Document section
——

Unlearn, Rewild: Earth Skills, Ideas and Inspiration for the Future PrimitiveUnlearn, Rewild: Earth Skills, Ideas and Inspiration for the Future Primitive by Miles Olson

My rating: 3 of 5 stars

An enterprising young hobo details the finer points of conservation as defined by squatting in an abandoned building on the outskirts of a major city and supplementing what the dumpsters are giving with fresh roadkill, grubs, and homemade pickles.

Miles Olson propounds a gentler, more on-the-grid version of off-the-grid anarchoprimitivism where you eke out your living by eating dead things you find, or kill, along with whatever you can steal from the most-despised hubs of civilization or grow in “your” yard because you can’t, like, own land, man.

It was interesting, but more as a case study than a real philosophy. It could work for one dude, or maybe one dude and a few of his crustpunk friends, but for a book preaching sustainability, it’s not terribly sustainable. Fortunately, it doesn’t have to be.

——

Provided material
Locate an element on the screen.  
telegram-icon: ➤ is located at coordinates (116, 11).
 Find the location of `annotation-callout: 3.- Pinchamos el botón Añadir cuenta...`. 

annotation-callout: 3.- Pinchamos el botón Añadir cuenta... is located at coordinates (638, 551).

——

Problem
Write out the book review starting at "An enterprising young" and ending at "own land, man.", swapping "roadkill" for "windfall fruit". The listing is separate material with no connection to the book review.

Reply to the exercise
An enterprising young hobo details the finer points of conservation as defined by squatting in an abandoned building on the outskirts of a major city and supplementing what the dumpsters are giving with fresh windfall fruit, grubs, and homemade pickles.

Miles Olson propounds a gentler, more on-the-grid version of off-the-grid anarchoprimitivism where you eke out your living by eating dead things you find, or kill, along with whatever you can steal from the most-despised hubs of civilization or grow in “your” yard because you can’t, like, own land, man.